Available records below:

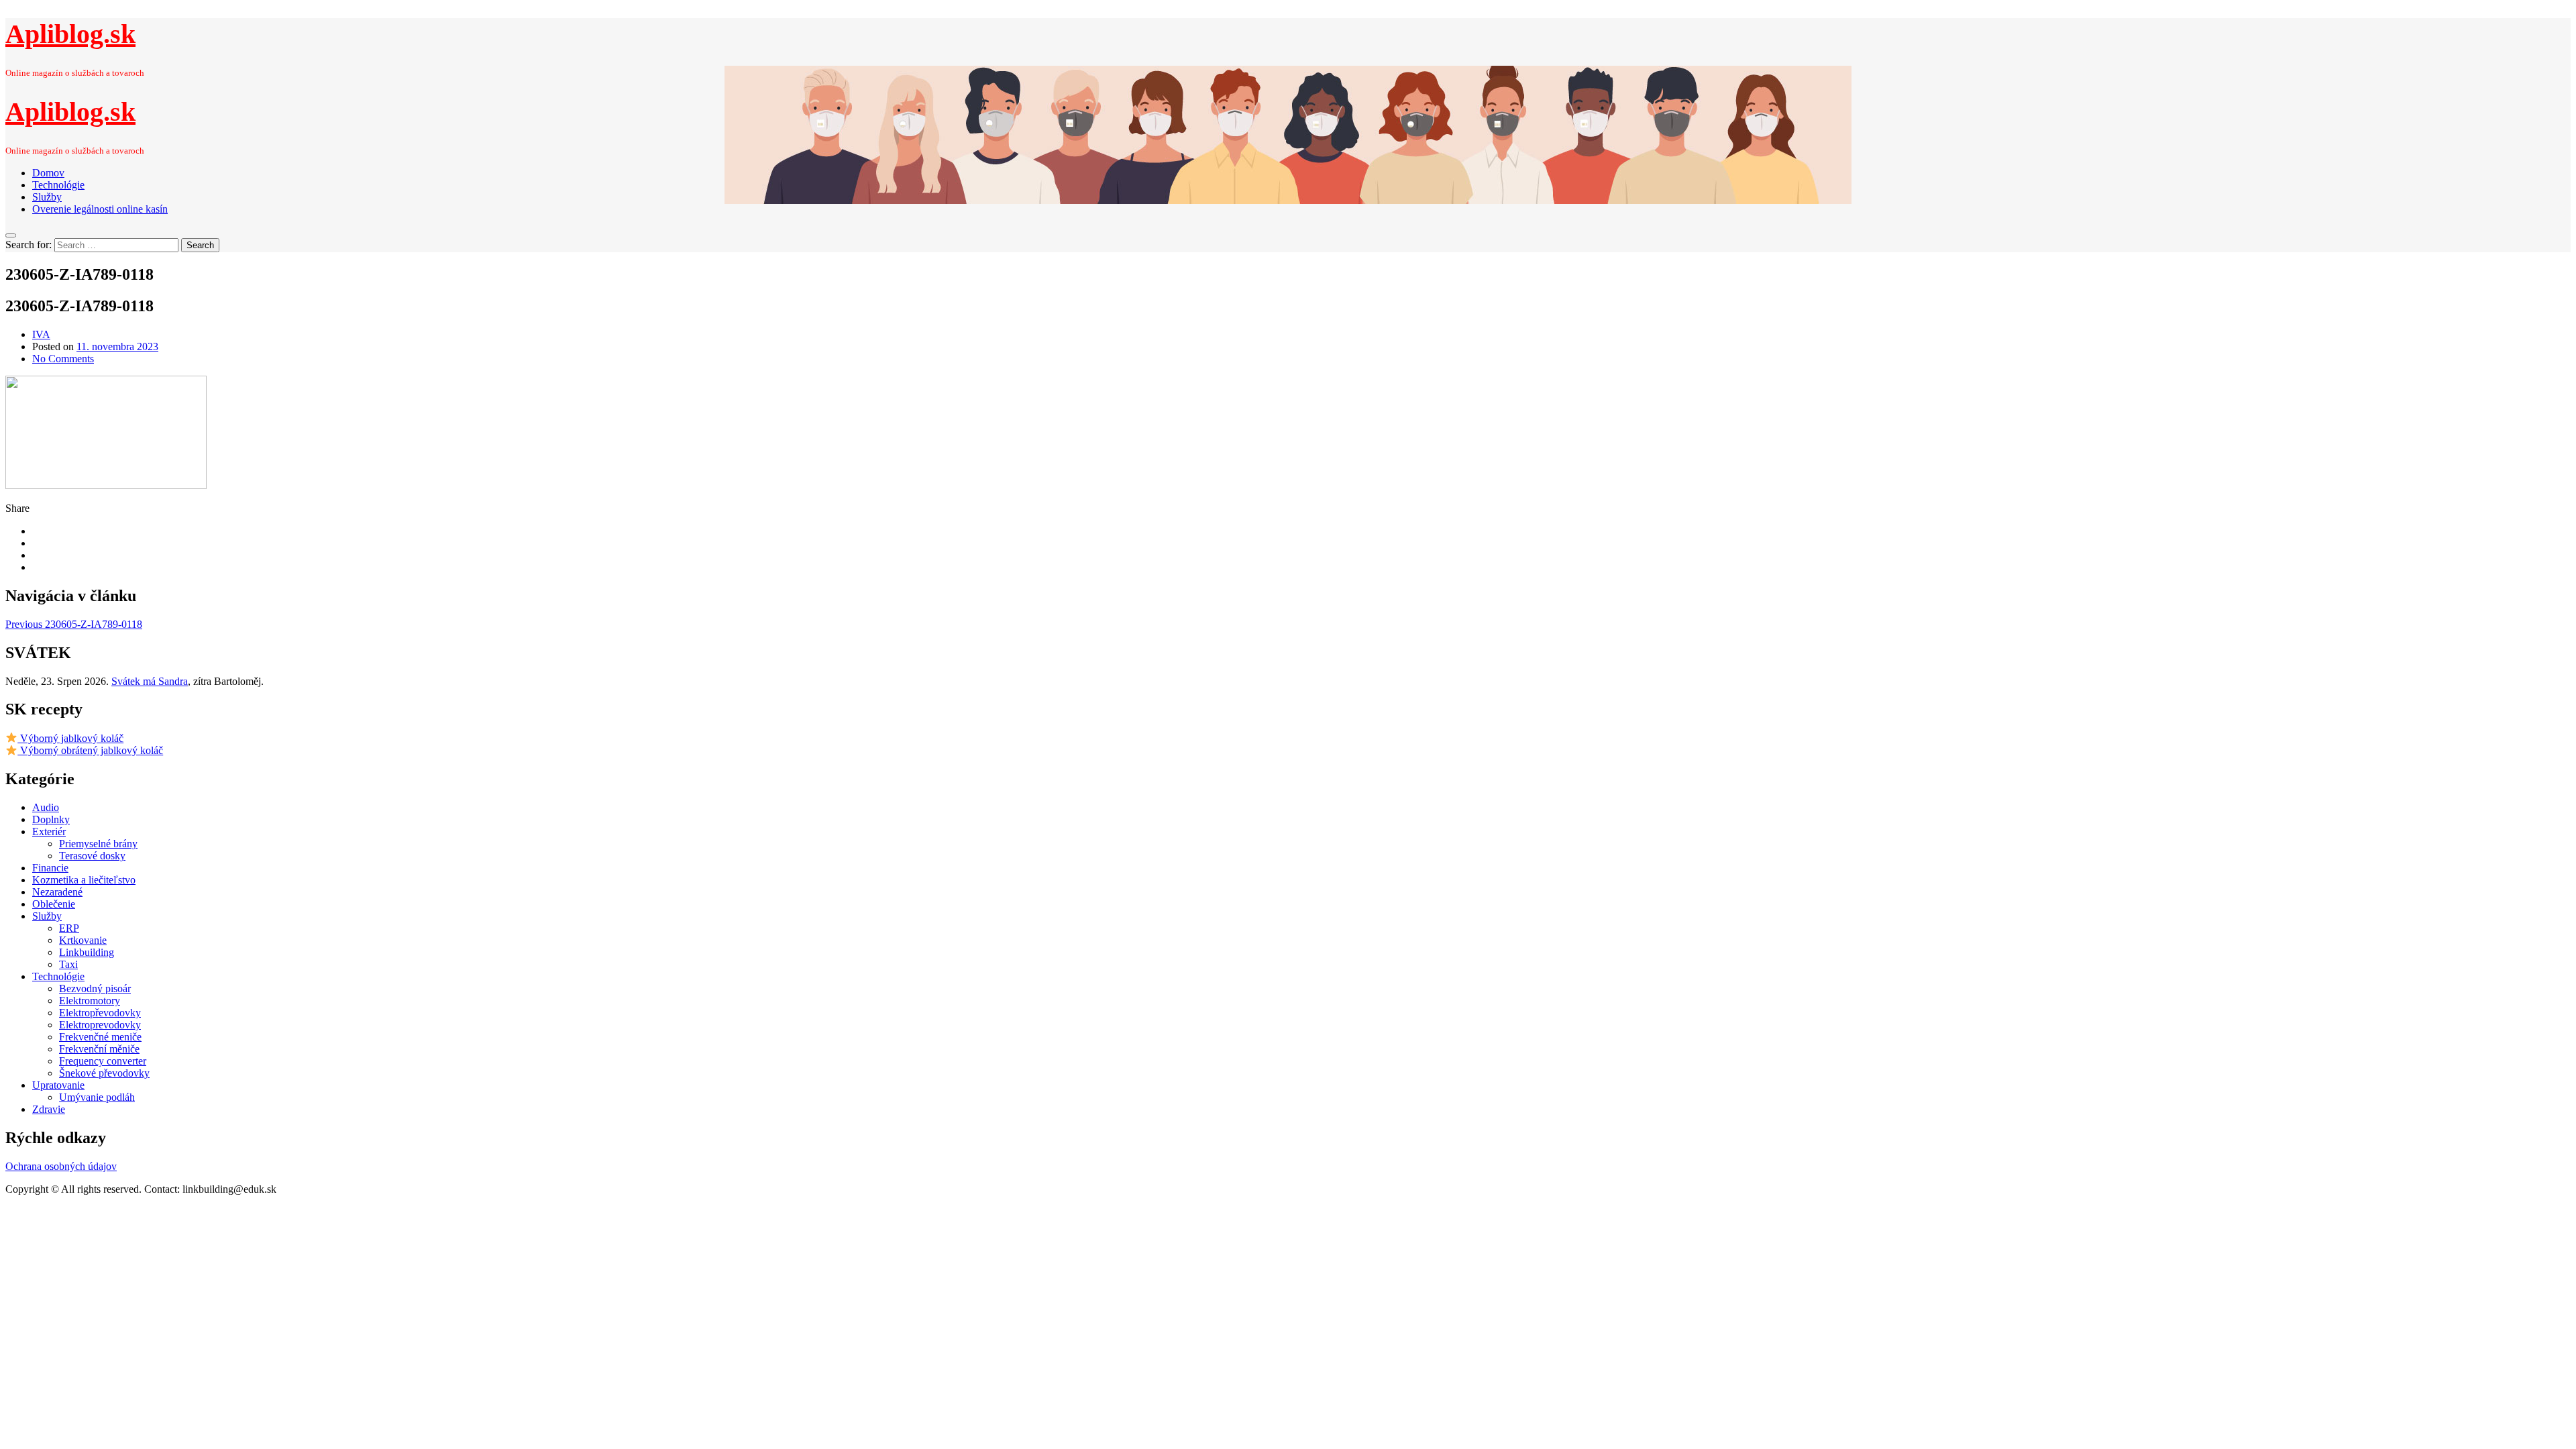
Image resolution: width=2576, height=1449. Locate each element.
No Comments (63, 358)
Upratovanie (58, 1085)
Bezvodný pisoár (95, 988)
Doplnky (51, 819)
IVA (41, 334)
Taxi (68, 964)
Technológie (58, 185)
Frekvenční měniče (99, 1049)
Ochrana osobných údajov (61, 1166)
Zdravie (48, 1109)
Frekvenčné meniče (100, 1036)
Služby (47, 197)
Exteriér (49, 831)
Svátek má (149, 681)
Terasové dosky (92, 855)
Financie (50, 867)
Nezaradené (57, 892)
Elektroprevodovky (100, 1024)
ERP (69, 928)
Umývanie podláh (97, 1097)
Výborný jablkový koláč (70, 738)
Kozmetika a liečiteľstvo (84, 879)
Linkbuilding (86, 952)
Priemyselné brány (98, 843)
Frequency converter (102, 1061)
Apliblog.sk (70, 34)
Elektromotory (89, 1000)
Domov (48, 172)
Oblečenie (53, 904)
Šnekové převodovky (104, 1073)
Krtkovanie (83, 940)
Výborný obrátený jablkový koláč (90, 750)
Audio (45, 807)
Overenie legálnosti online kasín (100, 209)
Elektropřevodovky (100, 1012)
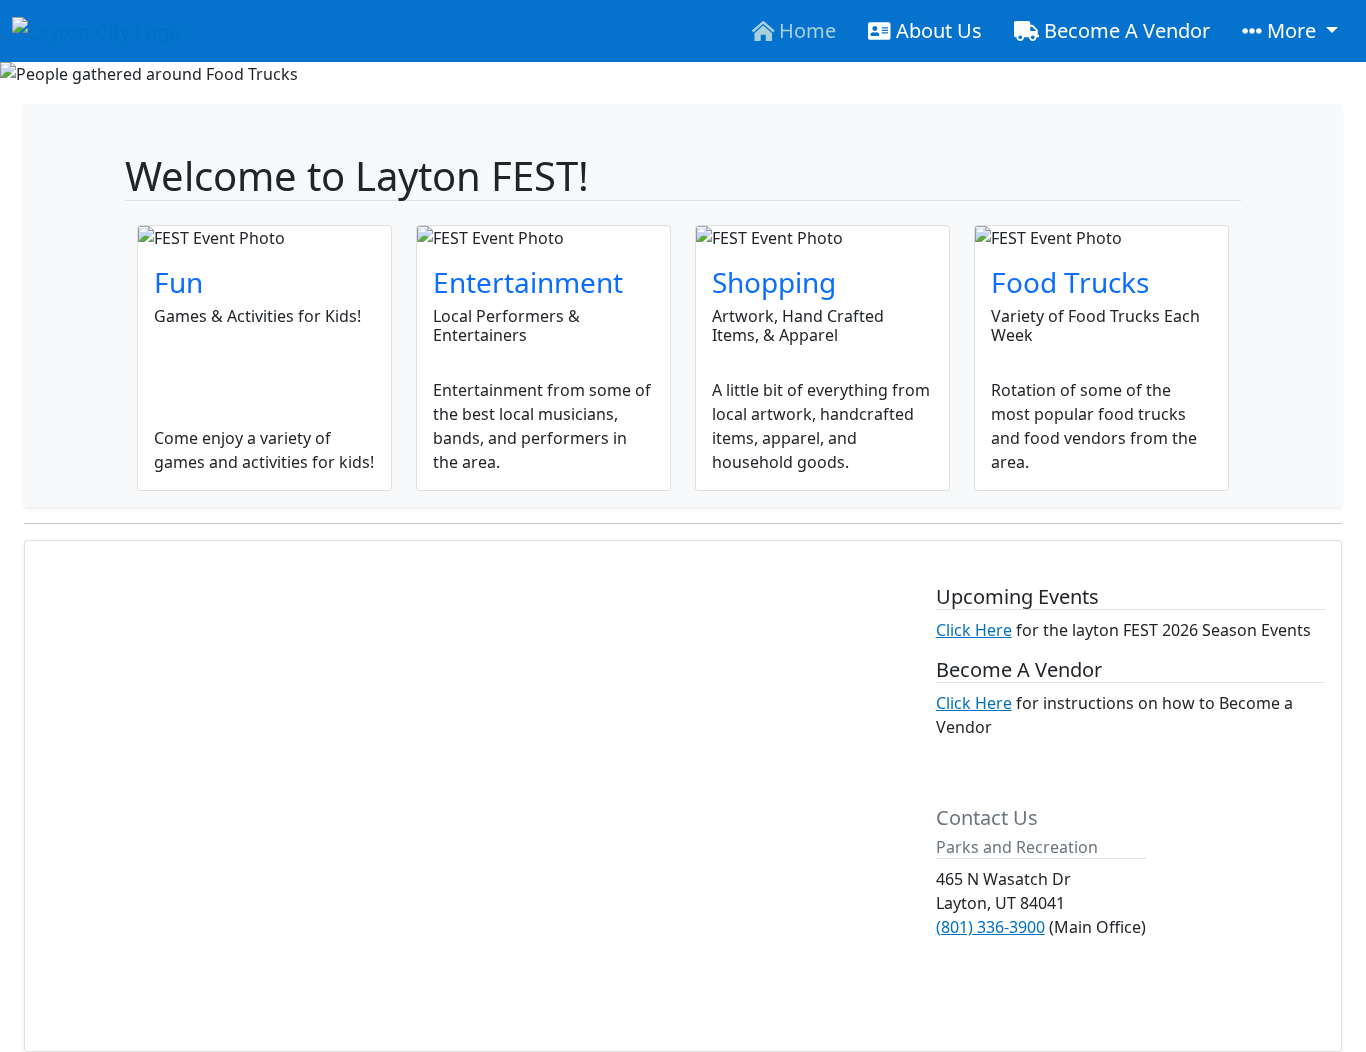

End of Available records.

▶ [What is required]:
Your copy should run from the line that has "Svátek má (149, 681)" through the last line above, exactly, with both ends in and pictures out.

▶ [Your solution]:
Svátek má (149, 681)
Terasové dosky (92, 855)
Financie (50, 867)
Nezaradené (57, 892)
Elektroprevodovky (100, 1024)
ERP (69, 928)
Umývanie podláh (97, 1097)
Výborný jablkový koláč (70, 738)
Kozmetika a liečiteľstvo (84, 879)
Linkbuilding (86, 952)
Priemyselné brány (98, 843)
Frequency converter (102, 1061)
Apliblog.sk (70, 34)
Elektromotory (89, 1000)
Domov (48, 172)
Oblečenie (53, 904)
Šnekové převodovky (104, 1073)
Krtkovanie (83, 940)
Výborný obrátený jablkový koláč (90, 750)
Audio (45, 807)
Overenie legálnosti online kasín (100, 209)
Elektropřevodovky (100, 1012)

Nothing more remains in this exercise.